Your task =
Locate every line in the rows below that contains the string "icon" and reproduce each such line in full.

-------- Records to process --------

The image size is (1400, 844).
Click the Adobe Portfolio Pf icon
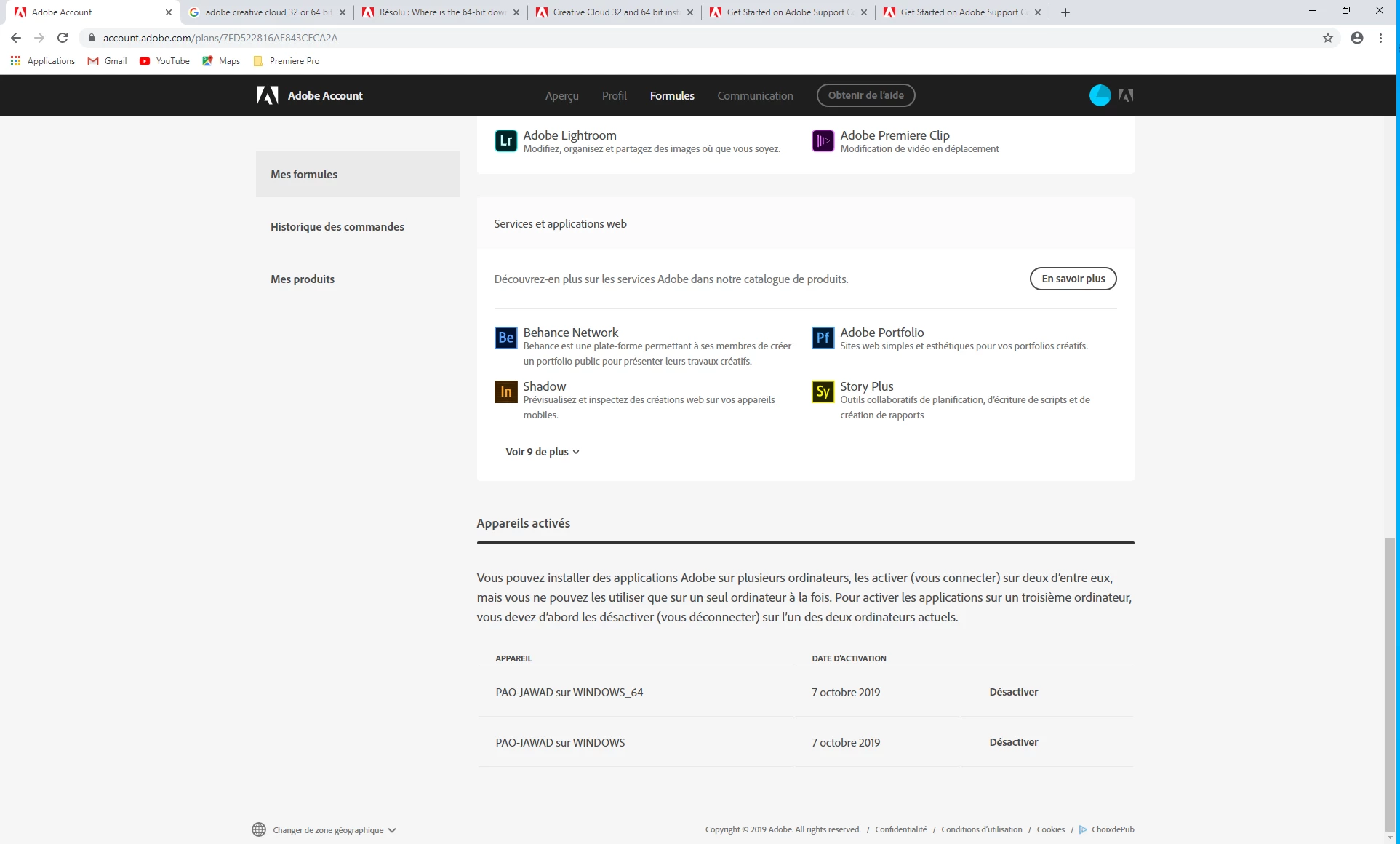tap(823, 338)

--------
-------- Records to process --------

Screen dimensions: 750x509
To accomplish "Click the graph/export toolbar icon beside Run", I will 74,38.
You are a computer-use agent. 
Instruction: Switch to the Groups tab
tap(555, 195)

--------

Reply =
Click the Adobe Portfolio Pf icon
To accomplish "Click the graph/export toolbar icon beside Run", I will 74,38.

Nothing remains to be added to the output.